- Hawaii Labor Department Imposes Massive Penalties, Sends Clear Message to Employers
- September 28, 2016 | Authors: Jeffrey W. Brecher; Andrew L. Pepper
- Law Firms: Jackson Lewis P.C. - Melville Office; Jackson Lewis P.C. - Honolulu Office
- Taking advantage of a new law that substantially increases penalties, the Wage Standards Division of the Hawaii State Department of Labor & Industrial Relations (“DLIR”) has issued penalties totaling $767,095 to a construction company remodeling a hotel in Waikiki, Hawaii. The penalties were imposed for a failure to provide Prepaid Health Care, Temporary Disability Insurance (“TDI”), and Workers’ Compensation insurance.
Act 187 of the 2016 Hawaii Legislature significantly increased the penalties for violations of workers’ compensation and temporary disability insurance laws.

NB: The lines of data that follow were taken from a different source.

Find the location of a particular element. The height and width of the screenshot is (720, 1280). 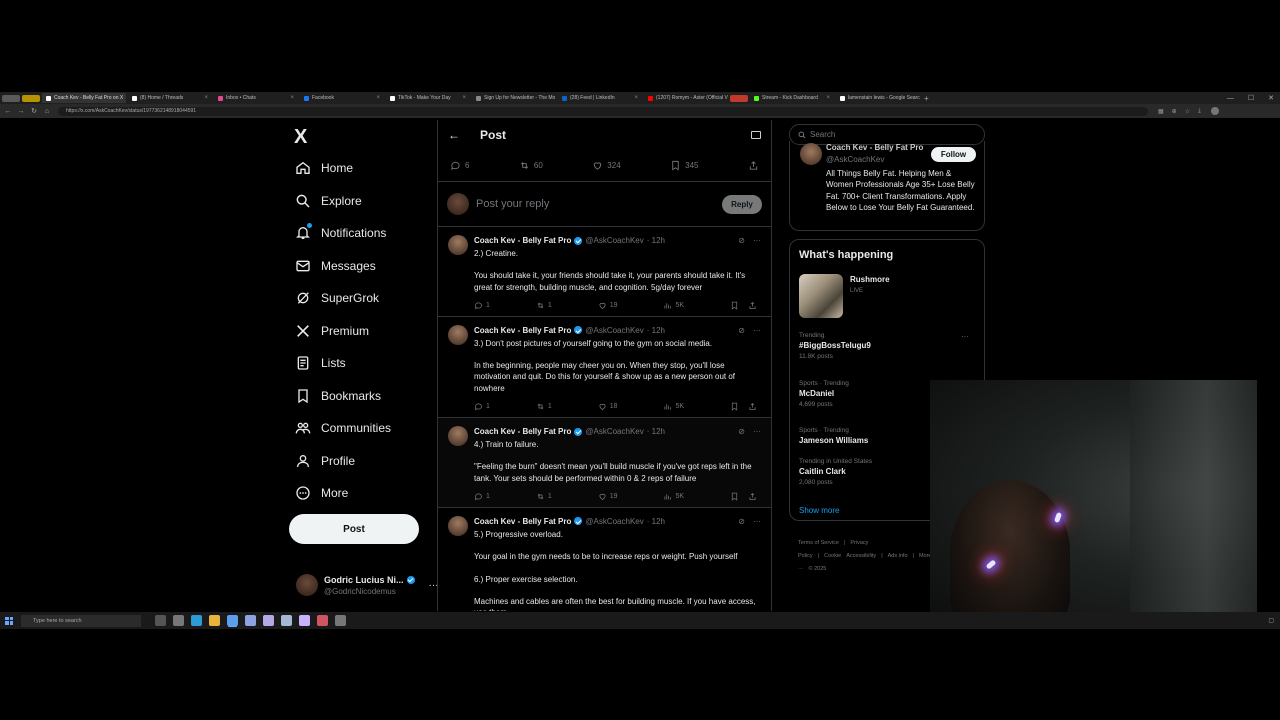

windows-start-icon is located at coordinates (9, 620).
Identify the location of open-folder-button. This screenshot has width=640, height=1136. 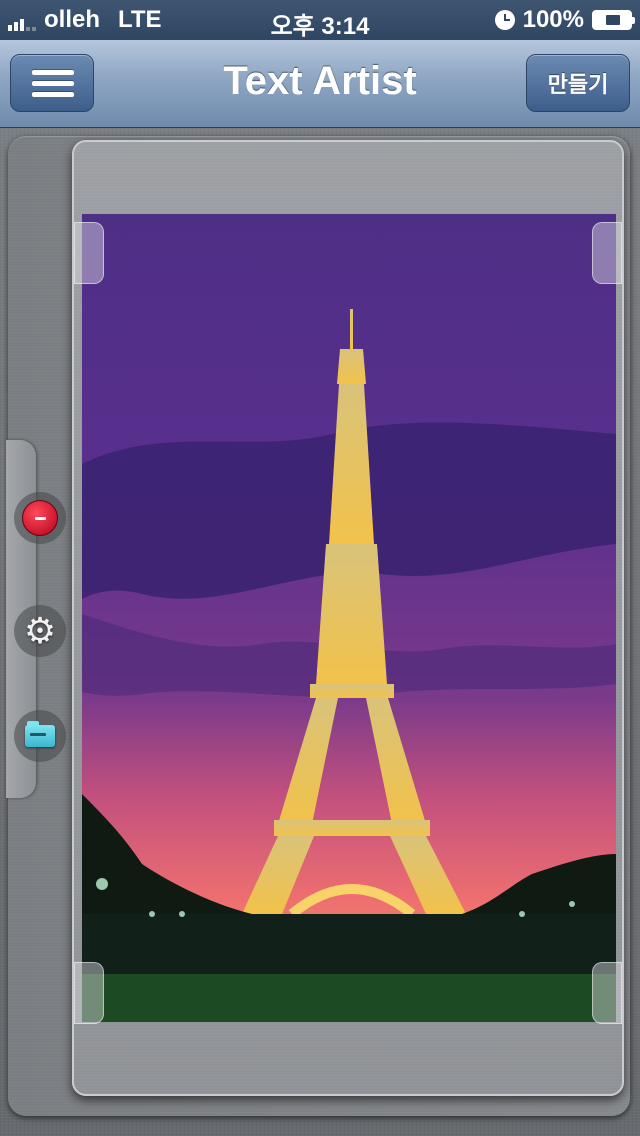
(40, 736).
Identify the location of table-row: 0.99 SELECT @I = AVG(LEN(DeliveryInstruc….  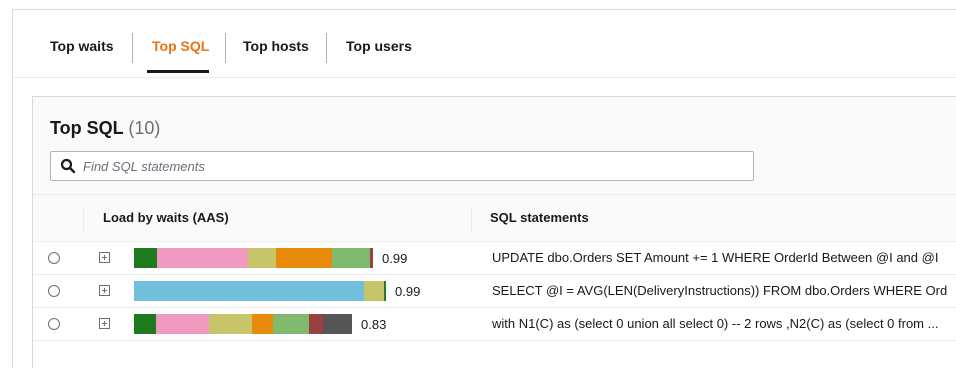
(494, 292).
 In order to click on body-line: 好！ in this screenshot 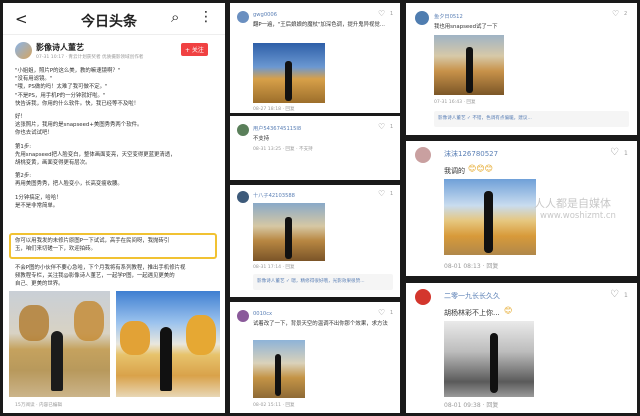, I will do `click(20, 118)`.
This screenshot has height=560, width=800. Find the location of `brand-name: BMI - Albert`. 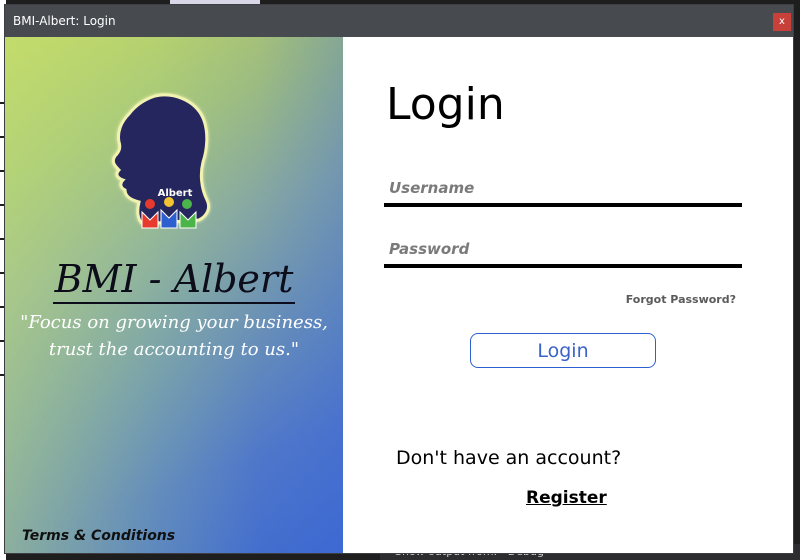

brand-name: BMI - Albert is located at coordinates (174, 280).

Sending an clear message to all Hawaii employers, Hawaii Labor Director Linda Chu Takayama said of the leverage that the increased penalty amounts provide to Hawaii regulators, “We believe that the increase in penalties from $1 per day to $100 for TDI and worker’s compensation from $10 per day to $100 serves as a powerful incentive for employers to provide these coverages instead of just waiting till they are caught.”
The construction industry employer that faces the large penalties is alleged to have misclassified 65 construction workers as independent contractors for purposes of evading its obligation to provide TDI, Prepaid Health Insurance, and Workers’ Compensation Insurance.
The employer’s woes are far from over: The U.S. Department of Labor’s Wage and Hour Division, the Hawaii Occupational Safety and Health Division, the Hawaii Unemployment Division, and the Hawaii Department of Commerce & Consumer Affairs are conducting separate investigations and are expected to assess their own penalties.